• TASK DETAILS:
Copy out exactly the stretch of the listing below that begins at the line containing "Given: Add a sticker to the comment" and ends at the line containing "Viewport: 597px width, 289px height.", and copy nothing outside it.

MATERIAL PROVIDED: Begin

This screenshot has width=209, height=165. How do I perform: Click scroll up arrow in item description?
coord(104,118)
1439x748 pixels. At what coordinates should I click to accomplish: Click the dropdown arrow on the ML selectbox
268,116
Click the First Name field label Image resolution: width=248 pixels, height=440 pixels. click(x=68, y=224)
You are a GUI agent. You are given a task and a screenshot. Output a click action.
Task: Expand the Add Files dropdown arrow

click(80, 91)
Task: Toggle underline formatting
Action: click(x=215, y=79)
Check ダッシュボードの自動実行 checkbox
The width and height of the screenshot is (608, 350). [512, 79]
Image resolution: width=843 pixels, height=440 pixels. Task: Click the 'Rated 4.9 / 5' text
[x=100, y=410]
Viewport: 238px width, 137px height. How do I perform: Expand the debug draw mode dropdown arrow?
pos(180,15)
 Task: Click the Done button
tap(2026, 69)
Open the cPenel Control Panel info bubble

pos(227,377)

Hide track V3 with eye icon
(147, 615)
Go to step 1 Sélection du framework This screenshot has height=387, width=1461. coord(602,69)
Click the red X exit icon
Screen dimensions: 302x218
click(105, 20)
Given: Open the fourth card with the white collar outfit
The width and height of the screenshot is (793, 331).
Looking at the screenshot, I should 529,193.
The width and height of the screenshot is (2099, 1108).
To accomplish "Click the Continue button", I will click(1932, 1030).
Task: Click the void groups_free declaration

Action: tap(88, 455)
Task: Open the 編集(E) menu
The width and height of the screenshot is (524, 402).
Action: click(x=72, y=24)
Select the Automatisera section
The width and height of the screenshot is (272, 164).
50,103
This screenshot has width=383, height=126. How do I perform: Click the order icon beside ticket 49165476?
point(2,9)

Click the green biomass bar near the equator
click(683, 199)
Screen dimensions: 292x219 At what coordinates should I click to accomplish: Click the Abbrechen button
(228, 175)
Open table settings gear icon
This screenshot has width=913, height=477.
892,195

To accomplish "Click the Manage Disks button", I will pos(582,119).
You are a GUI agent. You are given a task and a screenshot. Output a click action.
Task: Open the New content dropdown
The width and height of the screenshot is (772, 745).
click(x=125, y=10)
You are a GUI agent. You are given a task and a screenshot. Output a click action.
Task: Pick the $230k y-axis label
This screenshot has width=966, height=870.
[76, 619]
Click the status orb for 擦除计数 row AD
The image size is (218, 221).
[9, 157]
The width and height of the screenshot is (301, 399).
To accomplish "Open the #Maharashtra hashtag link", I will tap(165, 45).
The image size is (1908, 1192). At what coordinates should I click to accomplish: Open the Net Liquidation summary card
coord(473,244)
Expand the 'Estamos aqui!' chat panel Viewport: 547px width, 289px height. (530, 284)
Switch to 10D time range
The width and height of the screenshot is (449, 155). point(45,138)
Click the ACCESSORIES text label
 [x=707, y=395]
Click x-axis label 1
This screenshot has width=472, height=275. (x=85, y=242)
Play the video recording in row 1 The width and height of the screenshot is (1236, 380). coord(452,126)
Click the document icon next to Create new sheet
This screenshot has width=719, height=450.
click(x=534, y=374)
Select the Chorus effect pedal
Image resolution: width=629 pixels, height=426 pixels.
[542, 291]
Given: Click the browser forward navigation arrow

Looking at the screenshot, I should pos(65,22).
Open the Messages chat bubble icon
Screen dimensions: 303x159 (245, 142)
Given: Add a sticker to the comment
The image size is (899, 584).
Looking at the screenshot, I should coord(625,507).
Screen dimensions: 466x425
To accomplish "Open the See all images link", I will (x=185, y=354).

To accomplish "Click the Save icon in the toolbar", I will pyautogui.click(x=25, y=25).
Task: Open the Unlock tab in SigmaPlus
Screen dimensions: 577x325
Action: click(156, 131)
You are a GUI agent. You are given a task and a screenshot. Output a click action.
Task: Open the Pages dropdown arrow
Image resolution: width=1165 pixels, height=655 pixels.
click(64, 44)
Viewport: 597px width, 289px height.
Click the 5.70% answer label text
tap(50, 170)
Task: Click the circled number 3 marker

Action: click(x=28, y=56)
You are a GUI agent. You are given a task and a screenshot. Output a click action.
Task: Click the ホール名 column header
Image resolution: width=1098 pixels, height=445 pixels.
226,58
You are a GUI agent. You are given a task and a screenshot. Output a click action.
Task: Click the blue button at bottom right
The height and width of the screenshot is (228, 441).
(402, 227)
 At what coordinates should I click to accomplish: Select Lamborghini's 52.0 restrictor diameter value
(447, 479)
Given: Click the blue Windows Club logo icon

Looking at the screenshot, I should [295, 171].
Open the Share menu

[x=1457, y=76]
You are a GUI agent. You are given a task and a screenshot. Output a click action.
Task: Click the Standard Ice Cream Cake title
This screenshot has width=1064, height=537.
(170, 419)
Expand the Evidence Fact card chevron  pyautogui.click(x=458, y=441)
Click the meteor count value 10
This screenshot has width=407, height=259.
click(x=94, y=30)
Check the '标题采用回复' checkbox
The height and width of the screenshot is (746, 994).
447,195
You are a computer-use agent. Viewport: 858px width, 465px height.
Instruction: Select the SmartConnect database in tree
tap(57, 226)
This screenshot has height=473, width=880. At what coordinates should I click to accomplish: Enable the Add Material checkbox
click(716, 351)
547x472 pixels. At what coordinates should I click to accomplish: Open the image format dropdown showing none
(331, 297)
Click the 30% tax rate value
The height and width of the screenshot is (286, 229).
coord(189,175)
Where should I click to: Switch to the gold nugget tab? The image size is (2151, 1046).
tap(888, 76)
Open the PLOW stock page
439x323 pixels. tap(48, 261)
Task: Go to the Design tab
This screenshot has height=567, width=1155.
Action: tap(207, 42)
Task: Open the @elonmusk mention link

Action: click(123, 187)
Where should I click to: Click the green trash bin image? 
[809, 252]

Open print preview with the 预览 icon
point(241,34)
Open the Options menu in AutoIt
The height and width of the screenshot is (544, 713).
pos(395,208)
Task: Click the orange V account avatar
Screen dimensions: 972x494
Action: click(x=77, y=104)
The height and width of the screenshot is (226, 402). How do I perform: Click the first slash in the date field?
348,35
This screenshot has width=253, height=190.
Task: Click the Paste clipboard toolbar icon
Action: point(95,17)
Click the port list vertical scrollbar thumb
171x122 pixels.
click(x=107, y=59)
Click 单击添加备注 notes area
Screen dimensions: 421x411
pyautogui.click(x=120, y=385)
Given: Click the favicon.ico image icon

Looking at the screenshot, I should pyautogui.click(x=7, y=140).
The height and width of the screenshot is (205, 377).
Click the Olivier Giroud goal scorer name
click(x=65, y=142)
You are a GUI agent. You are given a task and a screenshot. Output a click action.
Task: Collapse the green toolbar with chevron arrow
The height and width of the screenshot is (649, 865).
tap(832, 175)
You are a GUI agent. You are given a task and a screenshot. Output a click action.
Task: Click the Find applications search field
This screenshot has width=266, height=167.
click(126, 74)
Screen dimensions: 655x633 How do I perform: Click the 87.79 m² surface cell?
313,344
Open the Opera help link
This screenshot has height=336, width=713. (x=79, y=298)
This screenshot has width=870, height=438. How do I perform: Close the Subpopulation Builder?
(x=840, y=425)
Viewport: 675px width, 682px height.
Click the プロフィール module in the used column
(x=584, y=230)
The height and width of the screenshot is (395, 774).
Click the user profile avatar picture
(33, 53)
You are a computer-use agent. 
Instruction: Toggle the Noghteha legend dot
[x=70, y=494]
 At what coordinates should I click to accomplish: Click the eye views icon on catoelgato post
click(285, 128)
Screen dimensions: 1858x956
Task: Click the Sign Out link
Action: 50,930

MATERIAL PROVIDED: End

• WRITTEN SOLUTION:
Given: Add a sticker to the comment
The image size is (899, 584).
Looking at the screenshot, I should coord(625,507).
Screen dimensions: 466x425
To accomplish "Open the See all images link", I will (x=185, y=354).

To accomplish "Click the Save icon in the toolbar", I will pyautogui.click(x=25, y=25).
Task: Open the Unlock tab in SigmaPlus
Screen dimensions: 577x325
Action: click(156, 131)
You are a GUI agent. You are given a task and a screenshot. Output a click action.
Task: Open the Pages dropdown arrow
Image resolution: width=1165 pixels, height=655 pixels.
click(64, 44)
Viewport: 597px width, 289px height.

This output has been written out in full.